▶ **Problem details**: Reproduce every one of the following lines verbatim, with no changes.

[Element lookup lines]
++++++++++++++++++++

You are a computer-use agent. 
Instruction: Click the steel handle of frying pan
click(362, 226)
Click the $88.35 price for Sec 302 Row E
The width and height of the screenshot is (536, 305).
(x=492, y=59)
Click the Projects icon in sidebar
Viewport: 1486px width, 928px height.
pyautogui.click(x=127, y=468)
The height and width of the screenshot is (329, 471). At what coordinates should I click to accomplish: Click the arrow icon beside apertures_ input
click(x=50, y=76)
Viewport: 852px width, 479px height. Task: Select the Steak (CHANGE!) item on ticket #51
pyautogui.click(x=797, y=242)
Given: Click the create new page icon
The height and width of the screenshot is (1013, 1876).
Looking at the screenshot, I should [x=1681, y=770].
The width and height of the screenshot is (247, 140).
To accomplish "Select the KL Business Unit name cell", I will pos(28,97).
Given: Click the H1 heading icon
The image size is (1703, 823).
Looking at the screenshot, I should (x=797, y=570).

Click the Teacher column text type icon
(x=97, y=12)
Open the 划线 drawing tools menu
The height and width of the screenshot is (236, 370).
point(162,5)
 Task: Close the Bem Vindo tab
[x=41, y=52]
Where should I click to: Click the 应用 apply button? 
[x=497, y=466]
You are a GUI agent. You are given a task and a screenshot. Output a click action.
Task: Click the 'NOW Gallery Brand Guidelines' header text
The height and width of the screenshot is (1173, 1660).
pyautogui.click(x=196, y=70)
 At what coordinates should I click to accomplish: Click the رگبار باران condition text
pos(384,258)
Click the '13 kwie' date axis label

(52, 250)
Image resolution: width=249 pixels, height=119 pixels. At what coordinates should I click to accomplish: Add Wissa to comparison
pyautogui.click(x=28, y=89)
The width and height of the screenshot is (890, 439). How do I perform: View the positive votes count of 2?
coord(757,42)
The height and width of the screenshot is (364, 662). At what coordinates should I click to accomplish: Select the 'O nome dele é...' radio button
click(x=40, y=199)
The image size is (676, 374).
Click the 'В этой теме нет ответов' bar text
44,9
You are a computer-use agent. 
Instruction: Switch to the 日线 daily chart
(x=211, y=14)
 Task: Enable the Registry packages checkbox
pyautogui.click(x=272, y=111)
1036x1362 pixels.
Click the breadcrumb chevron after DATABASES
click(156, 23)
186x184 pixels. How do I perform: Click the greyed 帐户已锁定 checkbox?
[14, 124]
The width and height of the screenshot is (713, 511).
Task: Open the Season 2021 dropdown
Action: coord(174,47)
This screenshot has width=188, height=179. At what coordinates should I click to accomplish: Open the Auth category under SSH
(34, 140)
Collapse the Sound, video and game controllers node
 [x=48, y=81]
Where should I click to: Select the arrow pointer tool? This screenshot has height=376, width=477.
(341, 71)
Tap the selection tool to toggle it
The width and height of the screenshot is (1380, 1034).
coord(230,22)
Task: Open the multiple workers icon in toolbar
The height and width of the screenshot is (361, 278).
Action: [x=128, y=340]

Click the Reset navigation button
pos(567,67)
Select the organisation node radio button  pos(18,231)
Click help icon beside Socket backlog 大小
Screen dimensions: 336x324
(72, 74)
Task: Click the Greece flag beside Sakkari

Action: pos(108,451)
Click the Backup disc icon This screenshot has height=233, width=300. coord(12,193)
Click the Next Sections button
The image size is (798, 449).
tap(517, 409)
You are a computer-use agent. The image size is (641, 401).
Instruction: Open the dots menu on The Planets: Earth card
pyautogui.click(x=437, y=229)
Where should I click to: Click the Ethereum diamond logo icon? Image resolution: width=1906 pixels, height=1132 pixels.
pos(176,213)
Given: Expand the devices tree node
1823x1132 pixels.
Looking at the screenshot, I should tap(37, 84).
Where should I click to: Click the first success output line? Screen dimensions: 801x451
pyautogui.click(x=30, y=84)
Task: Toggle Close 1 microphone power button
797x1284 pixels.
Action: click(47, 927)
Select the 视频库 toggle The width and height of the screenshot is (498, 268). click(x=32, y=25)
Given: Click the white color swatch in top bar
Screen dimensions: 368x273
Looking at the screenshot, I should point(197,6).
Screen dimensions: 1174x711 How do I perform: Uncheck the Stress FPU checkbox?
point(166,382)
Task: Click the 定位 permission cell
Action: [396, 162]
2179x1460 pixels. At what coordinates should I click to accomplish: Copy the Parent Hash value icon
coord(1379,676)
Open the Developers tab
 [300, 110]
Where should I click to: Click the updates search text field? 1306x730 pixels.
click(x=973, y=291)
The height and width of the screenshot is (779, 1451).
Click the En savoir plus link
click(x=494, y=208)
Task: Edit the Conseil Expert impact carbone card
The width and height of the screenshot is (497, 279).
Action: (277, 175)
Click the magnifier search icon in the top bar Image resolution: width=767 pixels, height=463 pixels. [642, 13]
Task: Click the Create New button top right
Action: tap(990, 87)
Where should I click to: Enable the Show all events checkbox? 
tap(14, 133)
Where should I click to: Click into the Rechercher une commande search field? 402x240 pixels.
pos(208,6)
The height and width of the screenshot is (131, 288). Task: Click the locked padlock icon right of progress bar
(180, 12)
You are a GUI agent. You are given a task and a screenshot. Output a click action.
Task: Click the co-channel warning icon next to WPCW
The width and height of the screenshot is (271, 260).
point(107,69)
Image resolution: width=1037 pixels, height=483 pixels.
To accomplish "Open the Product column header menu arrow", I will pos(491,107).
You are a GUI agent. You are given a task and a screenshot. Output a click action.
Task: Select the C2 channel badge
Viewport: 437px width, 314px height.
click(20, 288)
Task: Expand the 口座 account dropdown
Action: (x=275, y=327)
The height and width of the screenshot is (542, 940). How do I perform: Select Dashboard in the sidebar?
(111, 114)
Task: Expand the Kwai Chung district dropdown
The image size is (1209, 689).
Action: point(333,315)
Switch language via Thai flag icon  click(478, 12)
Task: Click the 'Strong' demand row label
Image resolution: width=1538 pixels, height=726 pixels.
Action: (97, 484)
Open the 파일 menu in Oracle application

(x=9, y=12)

++++++++++++++++++++

▶ **The completed task**:
You are a computer-use agent. 
Instruction: Click the steel handle of frying pan
click(362, 226)
Click the $88.35 price for Sec 302 Row E
The width and height of the screenshot is (536, 305).
(x=492, y=59)
Click the Projects icon in sidebar
Viewport: 1486px width, 928px height.
pyautogui.click(x=127, y=468)
The height and width of the screenshot is (329, 471). At what coordinates should I click to accomplish: Click the arrow icon beside apertures_ input
click(x=50, y=76)
Viewport: 852px width, 479px height. Task: Select the Steak (CHANGE!) item on ticket #51
pyautogui.click(x=797, y=242)
Given: Click the create new page icon
The height and width of the screenshot is (1013, 1876).
Looking at the screenshot, I should [x=1681, y=770].
The width and height of the screenshot is (247, 140).
To accomplish "Select the KL Business Unit name cell", I will pos(28,97).
Given: Click the H1 heading icon
The image size is (1703, 823).
Looking at the screenshot, I should (x=797, y=570).

Click the Teacher column text type icon
(x=97, y=12)
Open the 划线 drawing tools menu
The height and width of the screenshot is (236, 370).
point(162,5)
 Task: Close the Bem Vindo tab
[x=41, y=52]
Where should I click to: Click the 应用 apply button? 
[x=497, y=466]
You are a GUI agent. You are given a task and a screenshot. Output a click action.
Task: Click the 'NOW Gallery Brand Guidelines' header text
The height and width of the screenshot is (1173, 1660).
pyautogui.click(x=196, y=70)
 At what coordinates should I click to accomplish: Click the رگبار باران condition text
pos(384,258)
Click the '13 kwie' date axis label

(52, 250)
Image resolution: width=249 pixels, height=119 pixels. At what coordinates should I click to accomplish: Add Wissa to comparison
pyautogui.click(x=28, y=89)
The width and height of the screenshot is (890, 439). How do I perform: View the positive votes count of 2?
coord(757,42)
The height and width of the screenshot is (364, 662). At what coordinates should I click to accomplish: Select the 'O nome dele é...' radio button
click(x=40, y=199)
The image size is (676, 374).
Click the 'В этой теме нет ответов' bar text
44,9
You are a computer-use agent. 
Instruction: Switch to the 日线 daily chart
(x=211, y=14)
 Task: Enable the Registry packages checkbox
pyautogui.click(x=272, y=111)
1036x1362 pixels.
Click the breadcrumb chevron after DATABASES
click(156, 23)
186x184 pixels. How do I perform: Click the greyed 帐户已锁定 checkbox?
[14, 124]
The width and height of the screenshot is (713, 511).
Task: Open the Season 2021 dropdown
Action: coord(174,47)
This screenshot has width=188, height=179. At what coordinates should I click to accomplish: Open the Auth category under SSH
(34, 140)
Collapse the Sound, video and game controllers node
 [x=48, y=81]
Where should I click to: Select the arrow pointer tool? This screenshot has height=376, width=477.
(341, 71)
Tap the selection tool to toggle it
The width and height of the screenshot is (1380, 1034).
coord(230,22)
Task: Open the multiple workers icon in toolbar
The height and width of the screenshot is (361, 278).
Action: [x=128, y=340]

Click the Reset navigation button
pos(567,67)
Select the organisation node radio button  pos(18,231)
Click help icon beside Socket backlog 大小
Screen dimensions: 336x324
(72, 74)
Task: Click the Greece flag beside Sakkari

Action: pos(108,451)
Click the Backup disc icon This screenshot has height=233, width=300. coord(12,193)
Click the Next Sections button
The image size is (798, 449).
tap(517, 409)
You are a computer-use agent. The image size is (641, 401).
Instruction: Open the dots menu on The Planets: Earth card
pyautogui.click(x=437, y=229)
Where should I click to: Click the Ethereum diamond logo icon? Image resolution: width=1906 pixels, height=1132 pixels.
pos(176,213)
Given: Expand the devices tree node
1823x1132 pixels.
Looking at the screenshot, I should tap(37, 84).
Where should I click to: Click the first success output line? Screen dimensions: 801x451
pyautogui.click(x=30, y=84)
Task: Toggle Close 1 microphone power button
797x1284 pixels.
Action: click(47, 927)
Select the 视频库 toggle The width and height of the screenshot is (498, 268). click(x=32, y=25)
Given: Click the white color swatch in top bar
Screen dimensions: 368x273
Looking at the screenshot, I should point(197,6).
Screen dimensions: 1174x711 How do I perform: Uncheck the Stress FPU checkbox?
point(166,382)
Task: Click the 定位 permission cell
Action: [396, 162]
2179x1460 pixels. At what coordinates should I click to accomplish: Copy the Parent Hash value icon
coord(1379,676)
Open the Developers tab
 [300, 110]
Where should I click to: Click the updates search text field? 1306x730 pixels.
click(x=973, y=291)
The height and width of the screenshot is (779, 1451).
Click the En savoir plus link
click(x=494, y=208)
Task: Edit the Conseil Expert impact carbone card
The width and height of the screenshot is (497, 279).
Action: (277, 175)
Click the magnifier search icon in the top bar Image resolution: width=767 pixels, height=463 pixels. [642, 13]
Task: Click the Create New button top right
Action: tap(990, 87)
Where should I click to: Enable the Show all events checkbox? 
tap(14, 133)
Where should I click to: Click into the Rechercher une commande search field? 402x240 pixels.
pos(208,6)
The height and width of the screenshot is (131, 288). Task: Click the locked padlock icon right of progress bar
(180, 12)
You are a GUI agent. You are given a task and a screenshot. Output a click action.
Task: Click the co-channel warning icon next to WPCW
The width and height of the screenshot is (271, 260).
point(107,69)
Image resolution: width=1037 pixels, height=483 pixels.
To accomplish "Open the Product column header menu arrow", I will pos(491,107).
You are a GUI agent. You are given a task and a screenshot. Output a click action.
Task: Select the C2 channel badge
Viewport: 437px width, 314px height.
click(20, 288)
Task: Expand the 口座 account dropdown
Action: (x=275, y=327)
The height and width of the screenshot is (542, 940). How do I perform: Select Dashboard in the sidebar?
(111, 114)
Task: Expand the Kwai Chung district dropdown
The image size is (1209, 689).
Action: point(333,315)
Switch language via Thai flag icon  click(478, 12)
Task: Click the 'Strong' demand row label
Image resolution: width=1538 pixels, height=726 pixels.
Action: (97, 484)
Open the 파일 menu in Oracle application

(x=9, y=12)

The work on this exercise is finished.